Marilyn B. Ogilvie Collection
The Martin J. S. Rudwick Collection consists of the books and papers of the distinguished historian of geology Martin J. S. Rudwick. It includes more thatn 1,200 donated print volumes, including Rudwick's own annotated copy of Charles Lyell's Principles of Geology (1830-1833). In addition to his research notes and correspondence, the Rudwick Archive includes original historical items such as disbound portraits and hand-colored plates. Rudwick is known for pioneering contributions to the history of geological mapping, visual illustrations, the social construction of geology and the rise of geohistory.
National Severe Storms Laboratory Archive contains papers beginning with the origin of the NSSL. Additional papers cover the NASA-Langley Lightning Research Project (1986) and the work of Leonard Benedict Loeb (1891-1978).

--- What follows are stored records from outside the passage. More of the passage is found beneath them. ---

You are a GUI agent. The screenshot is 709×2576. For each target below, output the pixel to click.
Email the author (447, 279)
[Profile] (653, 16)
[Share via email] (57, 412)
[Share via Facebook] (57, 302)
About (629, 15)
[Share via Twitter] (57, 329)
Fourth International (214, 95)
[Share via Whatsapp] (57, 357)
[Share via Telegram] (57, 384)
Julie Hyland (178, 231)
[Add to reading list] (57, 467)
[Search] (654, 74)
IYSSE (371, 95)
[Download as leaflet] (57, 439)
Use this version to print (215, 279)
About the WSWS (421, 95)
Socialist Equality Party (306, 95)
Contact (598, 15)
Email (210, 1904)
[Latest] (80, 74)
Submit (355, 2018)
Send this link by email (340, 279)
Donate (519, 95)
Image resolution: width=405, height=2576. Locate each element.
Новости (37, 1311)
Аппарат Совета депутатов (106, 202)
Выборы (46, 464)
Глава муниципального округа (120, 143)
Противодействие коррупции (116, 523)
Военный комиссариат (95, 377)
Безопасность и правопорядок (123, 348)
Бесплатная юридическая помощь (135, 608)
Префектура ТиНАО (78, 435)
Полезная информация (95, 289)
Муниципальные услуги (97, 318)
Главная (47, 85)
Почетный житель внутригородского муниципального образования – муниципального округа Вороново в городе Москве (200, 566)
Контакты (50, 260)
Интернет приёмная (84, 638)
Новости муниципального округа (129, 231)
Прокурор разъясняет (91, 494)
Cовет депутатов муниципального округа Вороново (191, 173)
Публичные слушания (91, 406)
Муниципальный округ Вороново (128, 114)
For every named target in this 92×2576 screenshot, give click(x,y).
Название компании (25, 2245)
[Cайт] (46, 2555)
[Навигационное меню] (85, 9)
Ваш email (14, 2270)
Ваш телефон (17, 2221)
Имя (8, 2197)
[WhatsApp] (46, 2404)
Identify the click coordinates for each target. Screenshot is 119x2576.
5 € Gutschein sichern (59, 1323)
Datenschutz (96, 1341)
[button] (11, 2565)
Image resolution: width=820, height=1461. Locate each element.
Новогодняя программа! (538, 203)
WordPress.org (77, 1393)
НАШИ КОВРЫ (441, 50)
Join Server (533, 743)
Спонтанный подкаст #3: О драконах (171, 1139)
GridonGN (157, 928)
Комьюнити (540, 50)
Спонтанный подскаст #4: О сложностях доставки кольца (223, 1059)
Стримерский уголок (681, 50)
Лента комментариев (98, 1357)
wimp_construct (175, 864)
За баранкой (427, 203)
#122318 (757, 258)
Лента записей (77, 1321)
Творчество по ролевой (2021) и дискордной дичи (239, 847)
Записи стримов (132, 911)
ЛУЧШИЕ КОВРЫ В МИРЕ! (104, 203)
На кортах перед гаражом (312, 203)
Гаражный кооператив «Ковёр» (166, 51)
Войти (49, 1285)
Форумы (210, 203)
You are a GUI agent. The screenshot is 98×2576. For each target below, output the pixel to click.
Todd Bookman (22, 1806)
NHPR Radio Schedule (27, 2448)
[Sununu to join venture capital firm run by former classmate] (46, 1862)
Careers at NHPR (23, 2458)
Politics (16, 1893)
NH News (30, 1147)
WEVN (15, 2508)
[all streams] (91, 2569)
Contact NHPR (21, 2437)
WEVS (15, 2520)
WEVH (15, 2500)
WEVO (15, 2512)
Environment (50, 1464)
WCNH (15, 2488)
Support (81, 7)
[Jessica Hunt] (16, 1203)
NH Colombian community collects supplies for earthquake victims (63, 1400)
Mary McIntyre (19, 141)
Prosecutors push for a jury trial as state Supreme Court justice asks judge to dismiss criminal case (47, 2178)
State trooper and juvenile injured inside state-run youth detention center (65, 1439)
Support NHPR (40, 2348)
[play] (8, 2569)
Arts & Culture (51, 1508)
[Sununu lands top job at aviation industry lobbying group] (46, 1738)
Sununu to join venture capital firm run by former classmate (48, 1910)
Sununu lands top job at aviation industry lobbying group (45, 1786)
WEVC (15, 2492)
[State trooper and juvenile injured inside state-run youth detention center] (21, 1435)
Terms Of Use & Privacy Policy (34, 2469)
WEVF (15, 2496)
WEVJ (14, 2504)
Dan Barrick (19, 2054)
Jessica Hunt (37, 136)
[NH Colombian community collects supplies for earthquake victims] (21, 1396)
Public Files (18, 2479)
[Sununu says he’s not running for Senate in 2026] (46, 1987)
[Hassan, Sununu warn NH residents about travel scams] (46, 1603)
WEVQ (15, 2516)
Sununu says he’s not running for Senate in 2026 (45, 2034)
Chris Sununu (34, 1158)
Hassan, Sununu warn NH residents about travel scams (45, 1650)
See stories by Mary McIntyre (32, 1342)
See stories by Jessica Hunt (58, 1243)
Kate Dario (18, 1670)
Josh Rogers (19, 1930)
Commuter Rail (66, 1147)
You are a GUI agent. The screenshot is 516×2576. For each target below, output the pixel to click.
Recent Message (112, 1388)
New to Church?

The Paul E. Klopsteg Collection contains books, journals, photographs, correspondence and ephemera covering a range of topics related to archery. The Collection includes items written by Klopsteg, including his personal copy of Turkish Archery and the Composite Bow (1934). There are also several books which include a book plate with Klopsteg's name or which have notes or inscriptions written on their pages by Klopsteg, the author, or a previous owner. Of the over 600 works collected, nearly 60 are from the 1800, 7 from the 1700s, 4 from the 1600 and 5 date back to the 1500s (including a woodcut from Muenster's Cosmographia). While the majority of the collection is in English, there are also works in French, German, Japanese, Turkish and Arabic.
The Ronald K. Taylor Collection in meteorology, which includes both books and papers, was donated by Ming Ying Wei. Ronald K. Taylor was a 20th-century climatologist who worked for NOAA/NASA in Maryland. He was an early researcher of Antartic changes with an eye to how climate change might affect global agriculture. Ming Ying Wei was the first female graduate from OU with a doctorate in meteorology. She also worked for NOAA/NASA in Maryland. Wei donated Taylor's books to the Collections and has also sponsored an annual international dissertation fellowship in the history of meteorology, administered through OU's Department of the HIstory of Science, Technology and Medicine.